• **What needs to be done**:
Once you have read the listing, write it all out exactly.

• **Extracted entries**:
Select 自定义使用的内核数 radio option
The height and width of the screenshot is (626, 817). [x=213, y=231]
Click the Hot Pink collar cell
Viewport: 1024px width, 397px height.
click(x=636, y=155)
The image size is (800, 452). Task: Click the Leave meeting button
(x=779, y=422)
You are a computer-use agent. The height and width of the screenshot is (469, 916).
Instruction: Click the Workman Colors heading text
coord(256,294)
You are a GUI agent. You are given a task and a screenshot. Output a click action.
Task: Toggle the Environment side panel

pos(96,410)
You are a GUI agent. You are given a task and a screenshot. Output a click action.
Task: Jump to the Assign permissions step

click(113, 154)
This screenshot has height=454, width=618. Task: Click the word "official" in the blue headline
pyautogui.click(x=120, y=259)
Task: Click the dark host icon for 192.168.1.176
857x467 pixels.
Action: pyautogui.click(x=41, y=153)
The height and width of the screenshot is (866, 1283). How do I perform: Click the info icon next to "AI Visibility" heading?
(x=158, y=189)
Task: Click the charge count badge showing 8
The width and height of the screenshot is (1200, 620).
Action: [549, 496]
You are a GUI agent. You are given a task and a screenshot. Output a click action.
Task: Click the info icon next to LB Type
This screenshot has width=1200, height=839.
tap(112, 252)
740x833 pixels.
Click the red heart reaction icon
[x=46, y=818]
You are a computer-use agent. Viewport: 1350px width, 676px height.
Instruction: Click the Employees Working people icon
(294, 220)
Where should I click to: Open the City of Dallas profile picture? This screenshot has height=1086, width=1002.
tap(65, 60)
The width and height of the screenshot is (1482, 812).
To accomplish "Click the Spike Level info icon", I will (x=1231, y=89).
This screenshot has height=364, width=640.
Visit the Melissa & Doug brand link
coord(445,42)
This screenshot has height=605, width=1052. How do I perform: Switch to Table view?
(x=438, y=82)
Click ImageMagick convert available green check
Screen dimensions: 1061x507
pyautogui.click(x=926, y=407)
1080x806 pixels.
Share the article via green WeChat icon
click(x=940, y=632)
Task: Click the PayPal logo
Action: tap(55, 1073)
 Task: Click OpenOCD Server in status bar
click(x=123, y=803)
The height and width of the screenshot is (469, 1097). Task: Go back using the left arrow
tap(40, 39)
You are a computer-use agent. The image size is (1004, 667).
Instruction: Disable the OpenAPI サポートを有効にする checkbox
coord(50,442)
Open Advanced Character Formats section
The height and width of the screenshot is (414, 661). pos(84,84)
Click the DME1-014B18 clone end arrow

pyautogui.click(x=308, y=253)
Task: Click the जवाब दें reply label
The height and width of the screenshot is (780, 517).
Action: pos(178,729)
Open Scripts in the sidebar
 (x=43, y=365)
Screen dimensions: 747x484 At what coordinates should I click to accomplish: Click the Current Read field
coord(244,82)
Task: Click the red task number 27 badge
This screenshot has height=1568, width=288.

• **Task response**:
Select 自定义使用的内核数 radio option
The height and width of the screenshot is (626, 817). [x=213, y=231]
Click the Hot Pink collar cell
Viewport: 1024px width, 397px height.
click(x=636, y=155)
The image size is (800, 452). Task: Click the Leave meeting button
(x=779, y=422)
You are a computer-use agent. The height and width of the screenshot is (469, 916).
Instruction: Click the Workman Colors heading text
coord(256,294)
You are a GUI agent. You are given a task and a screenshot. Output a click action.
Task: Toggle the Environment side panel

pos(96,410)
You are a GUI agent. You are given a task and a screenshot. Output a click action.
Task: Jump to the Assign permissions step

click(113, 154)
This screenshot has height=454, width=618. Task: Click the word "official" in the blue headline
pyautogui.click(x=120, y=259)
Task: Click the dark host icon for 192.168.1.176
857x467 pixels.
Action: pyautogui.click(x=41, y=153)
The height and width of the screenshot is (866, 1283). How do I perform: Click the info icon next to "AI Visibility" heading?
(x=158, y=189)
Task: Click the charge count badge showing 8
The width and height of the screenshot is (1200, 620).
Action: [549, 496]
You are a GUI agent. You are given a task and a screenshot. Output a click action.
Task: Click the info icon next to LB Type
This screenshot has width=1200, height=839.
tap(112, 252)
740x833 pixels.
Click the red heart reaction icon
[x=46, y=818]
You are a computer-use agent. Viewport: 1350px width, 676px height.
Instruction: Click the Employees Working people icon
(294, 220)
Where should I click to: Open the City of Dallas profile picture? This screenshot has height=1086, width=1002.
tap(65, 60)
The width and height of the screenshot is (1482, 812).
To accomplish "Click the Spike Level info icon", I will (x=1231, y=89).
This screenshot has height=364, width=640.
Visit the Melissa & Doug brand link
coord(445,42)
This screenshot has height=605, width=1052. How do I perform: Switch to Table view?
(x=438, y=82)
Click ImageMagick convert available green check
Screen dimensions: 1061x507
pyautogui.click(x=926, y=407)
1080x806 pixels.
Share the article via green WeChat icon
click(x=940, y=632)
Task: Click the PayPal logo
Action: tap(55, 1073)
 Task: Click OpenOCD Server in status bar
click(x=123, y=803)
The height and width of the screenshot is (469, 1097). Task: Go back using the left arrow
tap(40, 39)
You are a computer-use agent. The image size is (1004, 667).
Instruction: Disable the OpenAPI サポートを有効にする checkbox
coord(50,442)
Open Advanced Character Formats section
The height and width of the screenshot is (414, 661). pos(84,84)
Click the DME1-014B18 clone end arrow

pyautogui.click(x=308, y=253)
Task: Click the जवाब दें reply label
The height and width of the screenshot is (780, 517).
Action: pos(178,729)
Open Scripts in the sidebar
 (x=43, y=365)
Screen dimensions: 747x484 At what coordinates should I click to accomplish: Click the Current Read field
coord(244,82)
Task: Click the red task number 27 badge
This screenshot has height=1568, width=288.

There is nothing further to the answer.